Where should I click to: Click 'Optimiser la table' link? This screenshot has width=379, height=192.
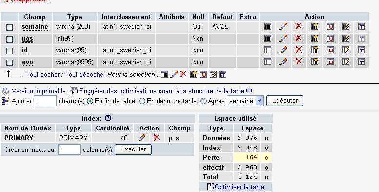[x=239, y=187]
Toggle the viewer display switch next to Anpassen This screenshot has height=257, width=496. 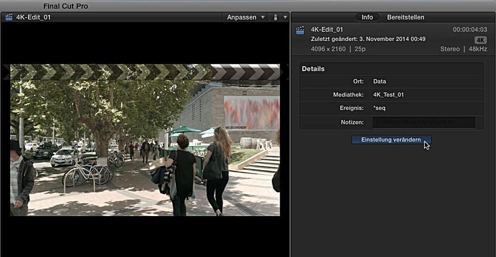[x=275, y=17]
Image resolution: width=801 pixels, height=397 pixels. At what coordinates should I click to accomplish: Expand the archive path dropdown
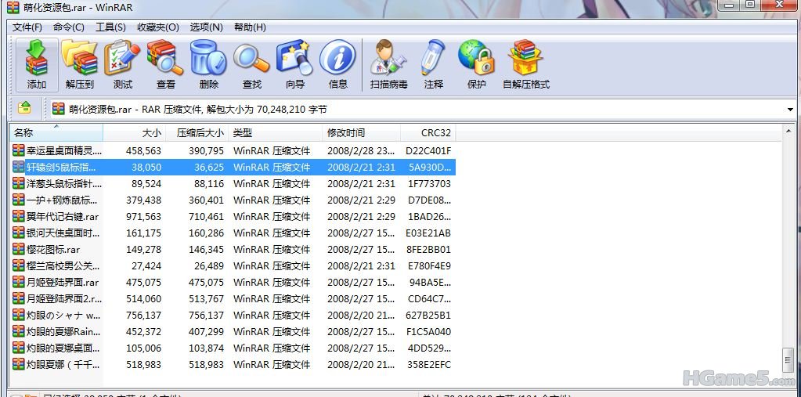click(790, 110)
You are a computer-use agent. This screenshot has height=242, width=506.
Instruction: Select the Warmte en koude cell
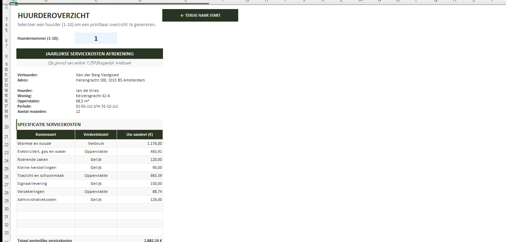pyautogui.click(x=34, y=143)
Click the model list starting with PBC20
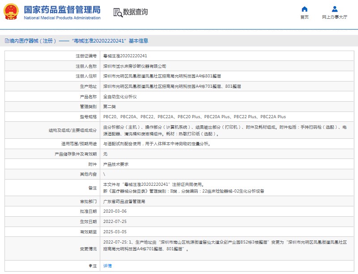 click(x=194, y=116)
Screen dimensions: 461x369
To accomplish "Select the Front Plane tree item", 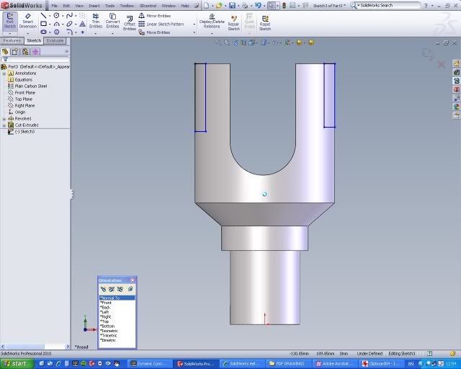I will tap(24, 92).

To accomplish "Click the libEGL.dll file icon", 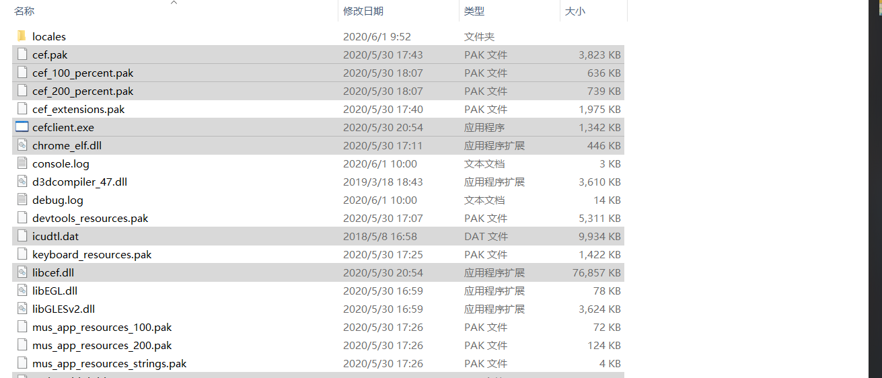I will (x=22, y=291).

::::

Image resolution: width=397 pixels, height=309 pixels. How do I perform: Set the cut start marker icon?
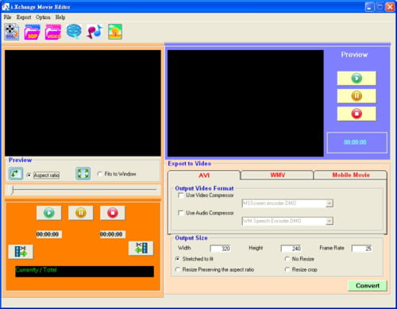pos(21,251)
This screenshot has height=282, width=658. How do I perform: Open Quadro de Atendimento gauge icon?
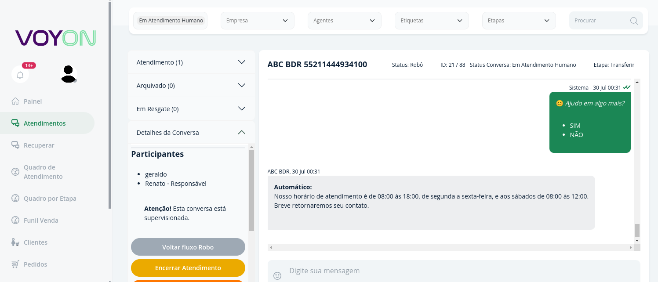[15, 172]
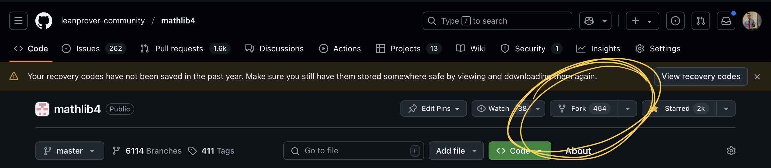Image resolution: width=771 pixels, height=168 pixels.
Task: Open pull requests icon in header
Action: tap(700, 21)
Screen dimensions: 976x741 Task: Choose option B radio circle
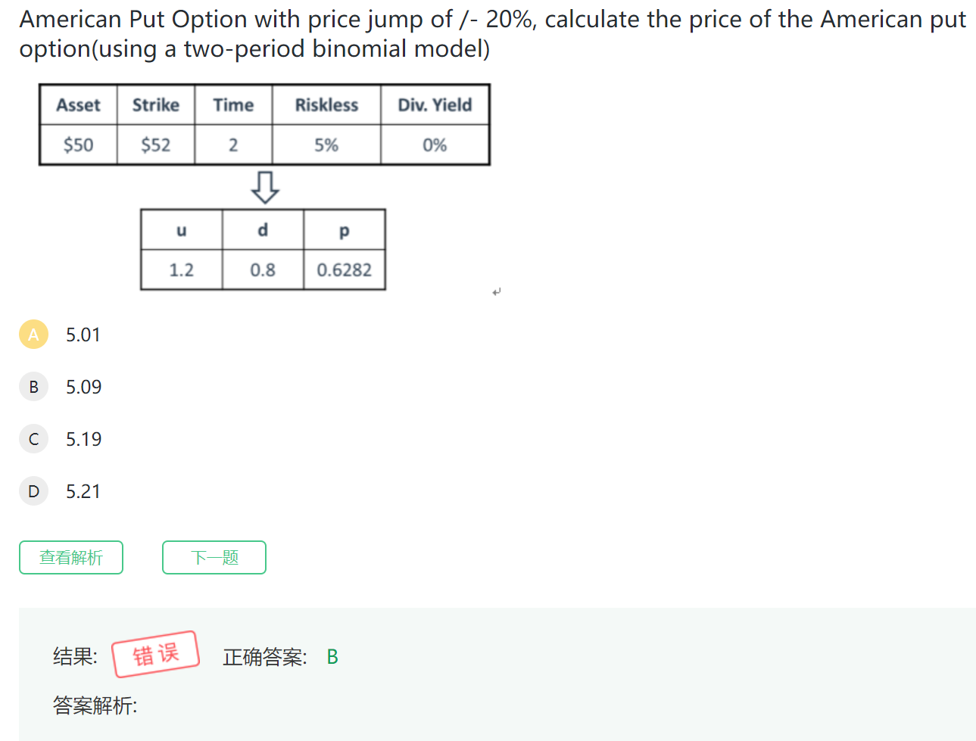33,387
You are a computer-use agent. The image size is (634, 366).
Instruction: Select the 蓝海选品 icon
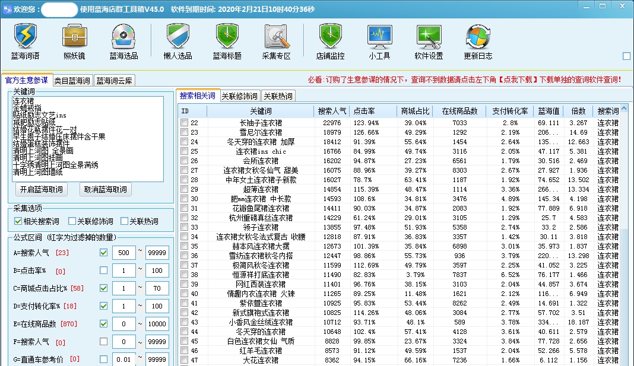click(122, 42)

::::

Task requirements :: Take every line from the records above that has the word "agent" and copy it.

Solution to the problem ::
You are a computer-use agent. This screenshot has height=242, width=506.
You are a computer-use agent. The image size is (634, 366).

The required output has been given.